• [Data extract]:

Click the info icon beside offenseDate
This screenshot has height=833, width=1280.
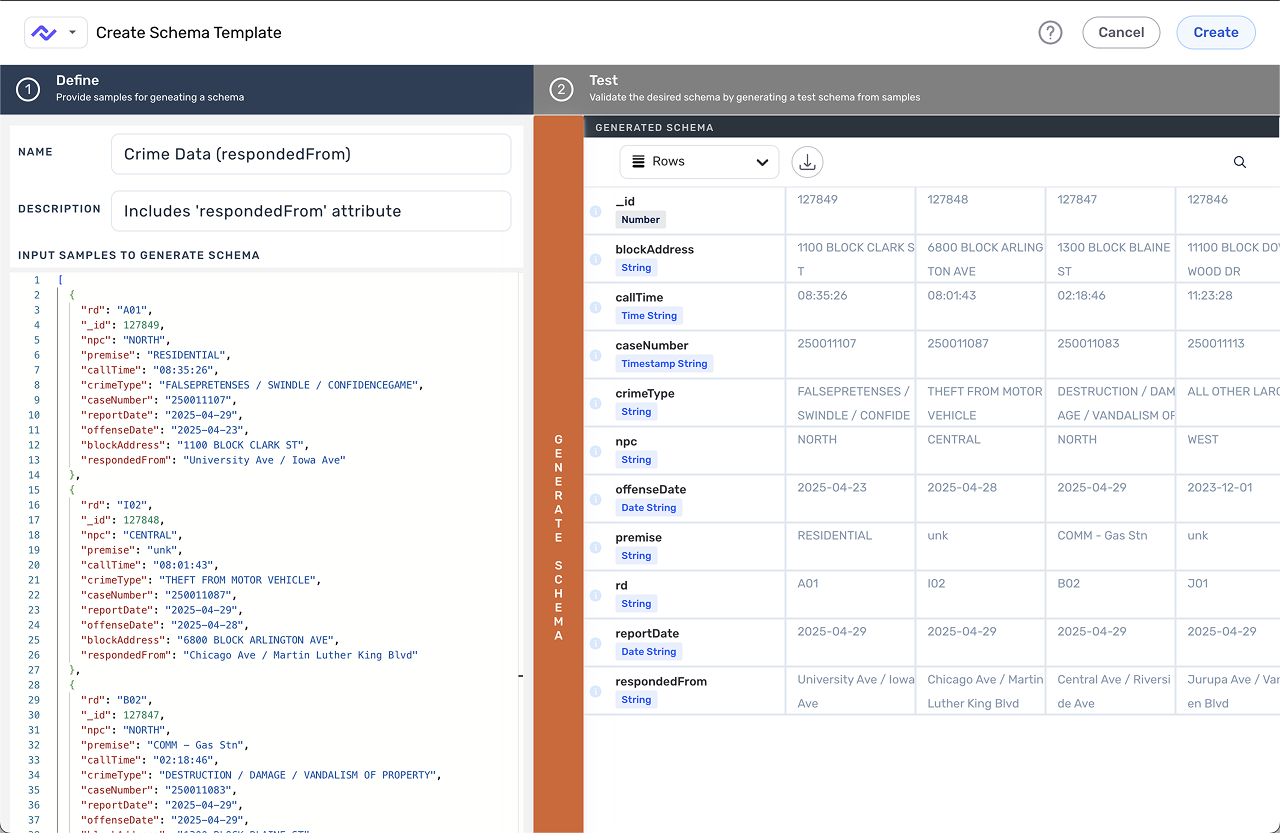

...

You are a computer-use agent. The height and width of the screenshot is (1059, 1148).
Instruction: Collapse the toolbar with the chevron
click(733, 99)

...

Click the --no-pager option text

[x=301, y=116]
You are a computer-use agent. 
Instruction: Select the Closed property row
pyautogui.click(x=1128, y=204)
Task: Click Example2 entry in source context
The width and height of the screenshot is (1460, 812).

• [Exercise aim]: Format the part of the material that opens with the line containing "You are a computer-use agent. The" and closes with the line containing "click(733, 99)" as a numbered list, both of those lines included and any blank lines omitted.

• [Answer below]:
1. You are a computer-use agent. The height and width of the screenshot is (1059, 1148).
2. Instruction: Collapse the toolbar with the chevron
3. click(733, 99)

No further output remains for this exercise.